In this report we described eight cases of HCC adjacent to the gallbladder that were successfully treated with percutaneous RFA without gallbladder isolation. Previously Chopra and colleagues [15] conducted a study to assess the feasibility and safety of RFA of hepatic tumors (primitive or metastatic) with a maximum diameter of less than 3 cm, adjacent to the gallbladder. The authors used RFA with an expandable electrode to treat 8 patients (2 patients with HCC and 6 patients with liver metastases). As assessed by CE-CT scan after one month from the procedure, a complete ablation was achieved in all patients except one (87%). Except for gallbladder wall thickening, no complications were reported. The authors concluded that radiofrequency ablation of hepatic tumors adjacent to the gallbladder is feasible and potentially safe for lesions with a maximum diameter less than 3 cm. Our results not only confirm those by Chopra and coworkers but also suggest the feasibility of RFA even in HCC adjacent to the gallbladder larger than 3 cm and less than 5 cm.

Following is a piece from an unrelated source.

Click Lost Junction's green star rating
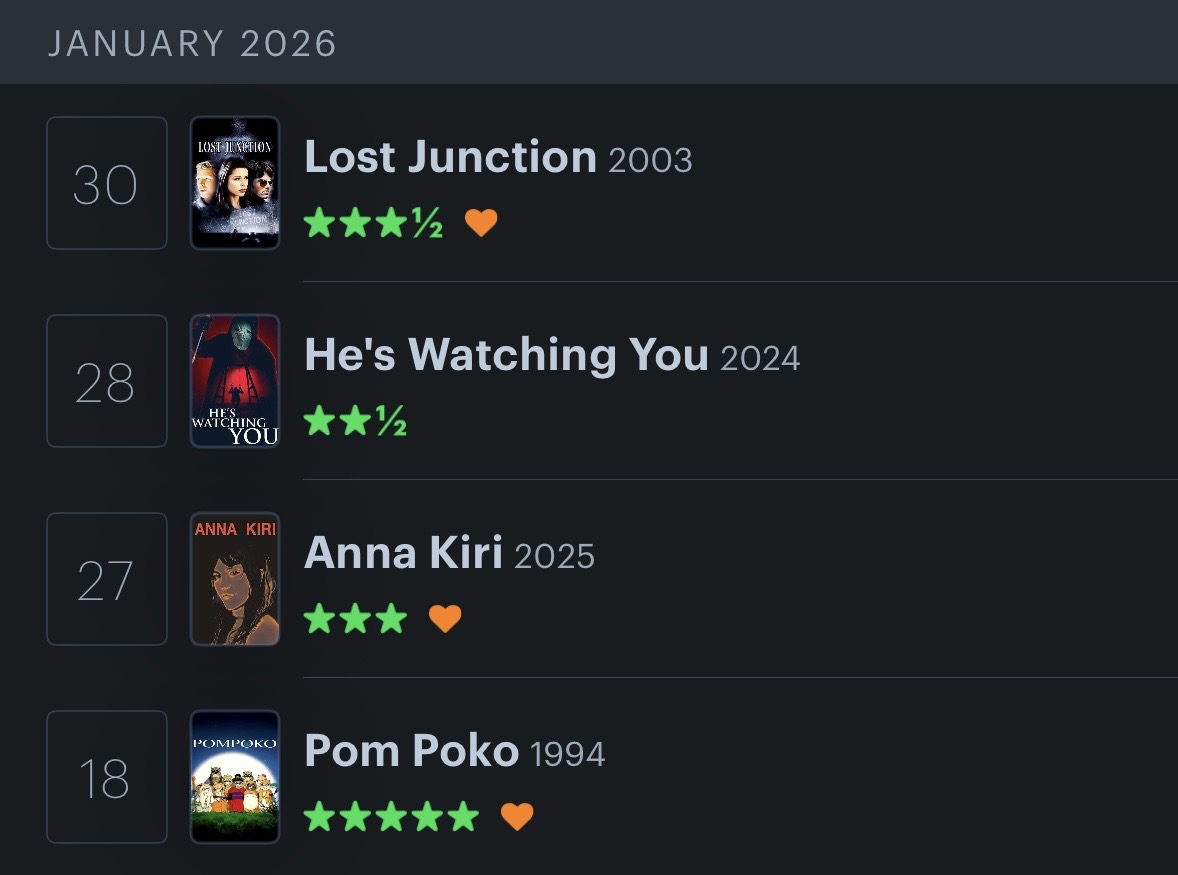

To this purpose, a proper knowledge of the available resources and careful preprocedural planning were mandatory.

We decided to use RFA instead of other percutaneous procedures (e.g., percutaneous laser ablation and microwave ablation) because of the opportunity to monitor in real time the necrosis of the tissue, which makes this technique particularly suitable for the treatment of lesions located in the close proximity of critical structures. Indeed, while during percutaneous laser ablation or microwave ablation there are no reliable methods to monitor the evolving necrosis of the hepatic tissue, thus resulting in a wide variability of the amount of liver tissue ablated with different protocols [16], during RFA it is possible to exactly detect the occurrence of the necrosis by monitoring the electrical impedance (Ohm) of the hepatic tissue during the delivery of RF energy. Tissue desiccation causes an increase of the impedance within the ablated volume that prohibits the passage of electrical current and leads the power output from the generator to fall to zero (i.e., roll-off) [17]. In this way it is possible to reproduce a constant volume of ​​necrosis.

The correct selection of the appropriate device to perform the tumor ablation was also a critical issue.

Teratani and colleagues [18] treated 207 patients with hepatocellular carcinoma (HCC) in presumably high risk locations, using a single probe cool-tip electrode, declaring that the use of multiprobe system with extension of the hooks could not be precisely controllable when applied to nodules adjacent to large vessels or extrahepatic organs. Nevertheless we choose an expandable multiple-electrode system and we decided to insert the needle at a direction perpendicular to the gallbladder wall in order to prevent, during the opening of the hooks, the organ perforation. In this way we were sure that the hooks would be positioned in the safety position, according to three spatial dimensions.

5. Conclusions

Although limited, our experience suggests that percutaneous RFA is feasible even for lesions larger than 3 cm located in close adjacency to the gallbladder. Careful preprocedural planning with a proper knowledge of the available technology is mandatory. Obviously, the promising result in these three cases needs to be confirmed in larger series of patients with lesions next to critical structures.

Conflict of Interests

The authors declare that there is no conflict of interests regarding the publication of this paper.